◆ Exercise requirements: Which lines in the records below contain the word "screenshot"? Find each one and copy it out.

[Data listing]
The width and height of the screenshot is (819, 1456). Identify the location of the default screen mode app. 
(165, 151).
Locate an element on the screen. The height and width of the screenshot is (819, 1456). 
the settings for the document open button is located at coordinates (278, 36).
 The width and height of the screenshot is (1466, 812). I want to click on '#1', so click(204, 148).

◆ Response to this exercise:
The width and height of the screenshot is (819, 1456). Identify the location of the default screen mode app. 
Locate an element on the screen. The height and width of the screenshot is (819, 1456). 
 The width and height of the screenshot is (1466, 812). I want to click on '#1', so click(204, 148).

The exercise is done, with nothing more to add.